Prefeitura de Taquara propõe reformulação de plano de previdência dos servidores

A matéria gera polêmica e algumas críticas; prefeita Sirlei defende necessidade da medida.
Publicado em 29/11/2021 20:45 | Atualizado em 29/11/2021 20:54 Off
Por Vinicius Linden

A Prefeitura de Taquara encaminhou à Câmara de Vereadores um projeto de lei que trata de novo regramento para o Regime Próprio de Previdência Social (RPPS) dos servidores públicos. A matéria institui todas as novas regras e revoga a lei anterior que disciplinava o RPPS. Ficou mantido o percentual de 14% de contribuição dos servidores públicos, mas, para aposentados e pensionistas, foi ampliada a base de incidência, que será sobre o valor que superar um salário mínimo nacional. A nova proposta também institui idades mínimas para aposentadoria voluntária – 62 anos para mulheres e 65 para os homens. Apesar da análise ter sido submetida à Câmara, a tramitação foi suspensa, pois a prefeita Sirlei Silveira (PSB) enviou um ofício ao Legislativo solicitando a retirada da matéria nesta segunda-feira (29).

A matéria gerou algumas controvérsias em relação à prefeitura. Durante a tarde desta segunda-feira, a prefeita Sirlei e o secretário de Orçamento e Finanças, Jefferson Müller (PSB), fizeram uma transmissão ao vivo na internet em que defenderam a necessidade das alterações. A prefeita disse que precisa ter compromisso com o futuro do município e com as finança. Acrescentou que o projeto tem o respaldo, inclusive, de alguns servidores concursados que acompanham a formulação do texto.

Sirlei enfatizou que a proposta decorre de adequação imposta pelas reformas previdenciárias. Segundo a prefeita, isso ocorreu junto ao governo federal, aos estados e, agora, chegou a vez dos municípios. Na mensagem ao projeto, a prefeita também explica a necessidade das alterações. “Dados da Secretaria do Tesouro Nacional apontam os custos dos regimes próprios de previdência estadual expressos nos respectivos relatórios resumidos de execução orçamentária no exercício de 2018. Tais valores correspondem aos aportes financeiros anuais que os respectivos tesouros realizam para cobrir o déficit previdenciário, isto é, os montantes relativos às despesas previdenciárias que não são cobertos pelas receitas previdenciárias, que, no caso de Taquara, em caso de não aprovação da atual proposta, chegariam a aproximadamente R$ 9,5 milhões”, diz a prefeita.

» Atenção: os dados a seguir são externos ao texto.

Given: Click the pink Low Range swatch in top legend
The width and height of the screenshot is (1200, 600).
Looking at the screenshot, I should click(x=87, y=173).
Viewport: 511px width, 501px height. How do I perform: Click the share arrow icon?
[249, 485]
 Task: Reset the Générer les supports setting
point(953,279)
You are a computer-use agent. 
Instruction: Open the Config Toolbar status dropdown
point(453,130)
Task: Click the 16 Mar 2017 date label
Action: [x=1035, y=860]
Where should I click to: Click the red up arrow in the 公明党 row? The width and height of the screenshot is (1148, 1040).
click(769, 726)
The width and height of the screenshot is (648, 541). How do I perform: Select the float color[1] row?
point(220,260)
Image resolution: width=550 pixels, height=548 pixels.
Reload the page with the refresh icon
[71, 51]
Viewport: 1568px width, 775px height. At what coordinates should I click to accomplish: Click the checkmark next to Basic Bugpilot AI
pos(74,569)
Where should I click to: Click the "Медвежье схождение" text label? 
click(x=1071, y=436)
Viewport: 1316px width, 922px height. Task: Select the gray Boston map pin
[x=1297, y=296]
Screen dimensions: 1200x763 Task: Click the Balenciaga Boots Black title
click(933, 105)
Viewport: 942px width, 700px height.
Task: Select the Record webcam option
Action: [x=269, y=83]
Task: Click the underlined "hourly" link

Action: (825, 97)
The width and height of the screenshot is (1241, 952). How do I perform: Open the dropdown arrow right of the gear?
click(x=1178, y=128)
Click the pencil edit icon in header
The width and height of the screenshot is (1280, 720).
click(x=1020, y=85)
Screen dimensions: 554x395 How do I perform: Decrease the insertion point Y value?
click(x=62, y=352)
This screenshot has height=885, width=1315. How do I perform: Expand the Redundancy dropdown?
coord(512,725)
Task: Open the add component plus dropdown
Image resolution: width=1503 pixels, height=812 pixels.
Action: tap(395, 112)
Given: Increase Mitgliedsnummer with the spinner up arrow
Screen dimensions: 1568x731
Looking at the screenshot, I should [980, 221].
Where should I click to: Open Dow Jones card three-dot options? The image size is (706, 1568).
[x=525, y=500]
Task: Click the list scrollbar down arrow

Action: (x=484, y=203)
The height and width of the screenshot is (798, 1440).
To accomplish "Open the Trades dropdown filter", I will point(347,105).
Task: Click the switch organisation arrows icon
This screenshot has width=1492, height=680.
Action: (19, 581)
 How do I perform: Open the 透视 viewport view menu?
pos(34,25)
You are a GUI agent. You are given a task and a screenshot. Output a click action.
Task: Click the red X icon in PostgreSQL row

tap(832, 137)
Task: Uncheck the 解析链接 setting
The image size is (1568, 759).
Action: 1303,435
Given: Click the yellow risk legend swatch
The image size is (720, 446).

A prefeita avalia que a Reforma da Previdência torna-se necessária como resultado de uma conquista social do país, a expressiva elevação da expectativa de vida do brasileiro. “Este processo pressiona o financiamento de políticas públicas financiadas pela lógica da repartição, em que os mais jovens financiam a cobertura das despesas com os inativos. É o caso da saúde e, principalmente, da previdência”, acrescenta.

“O ingresso em uma dinâmica demográfica fundamentalmente diferente, caracterizada pela redução na taxa de fecundidade, por um processo de envelhecimento e pelo aumento progressivo da longevidade, tem efeitos sobre a sustentabilidade do regime previdenciário e, consequentemente, trará pressões fiscais adicionais sobre o Estado. Esse quadro é agravado pela constatação de que o sistema gaúcho já opera em desequilíbrio estrutural, cuja tendência é de deterioração, se as regras vigentes forem mantidas. Diante dos dados apresentados, é urgente executar mudanças no modelo de financiamento atual do RPPS do município de Taquara”, pontua Sirlei.

“Cumpre por fim informar que o vértice das principais mudanças ora apresentadas, em especial o regramento das pensões, alterações na idade mínima para aposentadoria e instituição de contribuição previdenciária para servidores inativos em caso de demonstração de déficit atuarial já se encontram aplicadas aos servidores públicos estaduais e federais, sendo que a idade mínima inclusive se aplica aos segurados do Regime Geral da Previdência Social, que ademais não gozam do benefício da estabilidade”, finaliza a prefeita.